- [ASSIGNED TASK]: Output all entries exactly; images excluded.

- [Saved entries]:
------
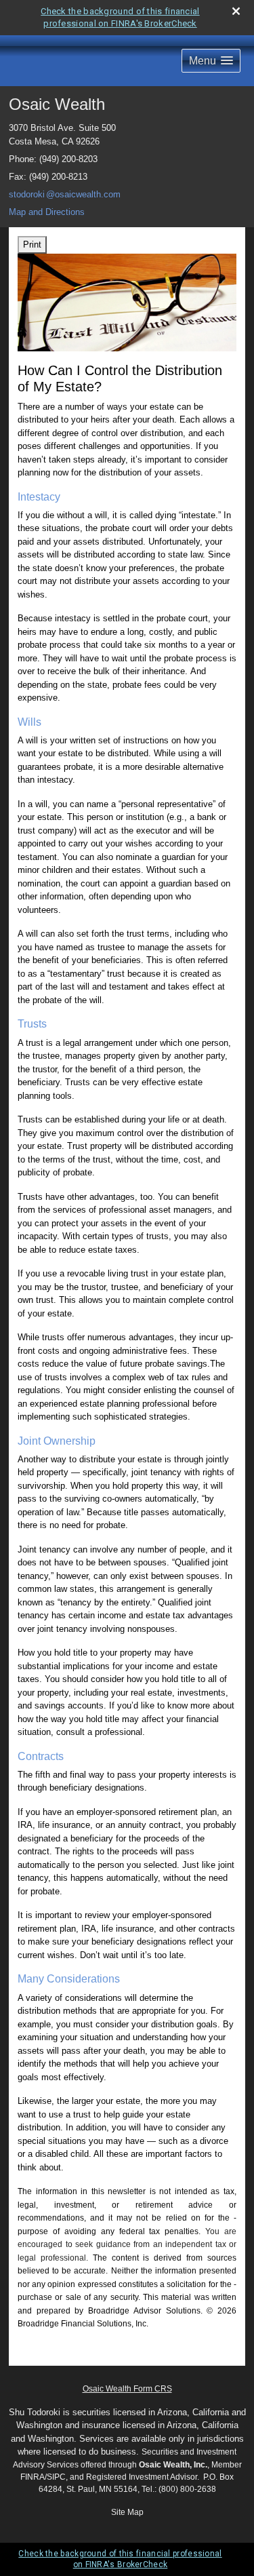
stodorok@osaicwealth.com (65, 194)
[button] (211, 61)
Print (32, 244)
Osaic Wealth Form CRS (127, 2389)
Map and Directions (47, 212)
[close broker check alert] (236, 11)
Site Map (127, 2512)
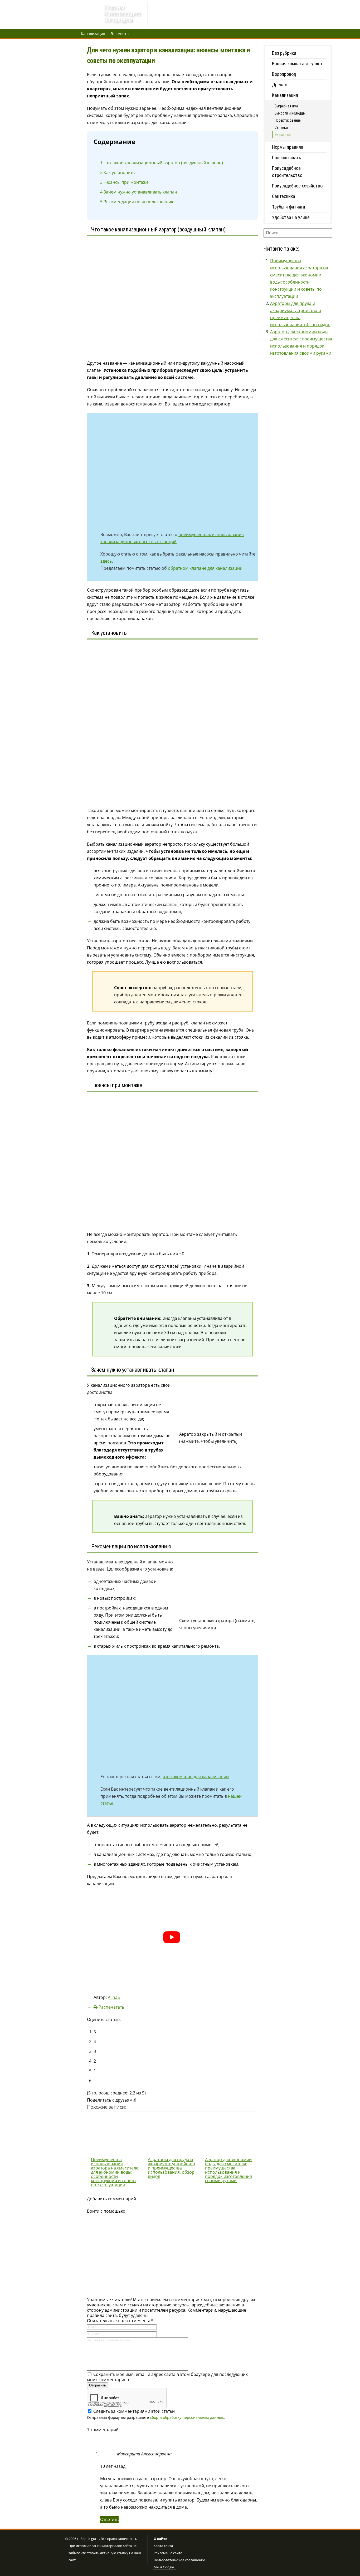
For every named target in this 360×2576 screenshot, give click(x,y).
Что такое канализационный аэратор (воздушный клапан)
------
- [OUTPUT FOR THIS TASK]:
stodorok@osaicwealth.com (65, 194)
[button] (211, 61)
Print (32, 244)
Osaic Wealth Form CRS (127, 2389)
Map and Directions (47, 212)
[close broker check alert] (236, 11)
Site Map (127, 2512)
For every named target in this 360×2576 screenshot, give click(x,y).
Что такое канализационный аэратор (воздушный клапан)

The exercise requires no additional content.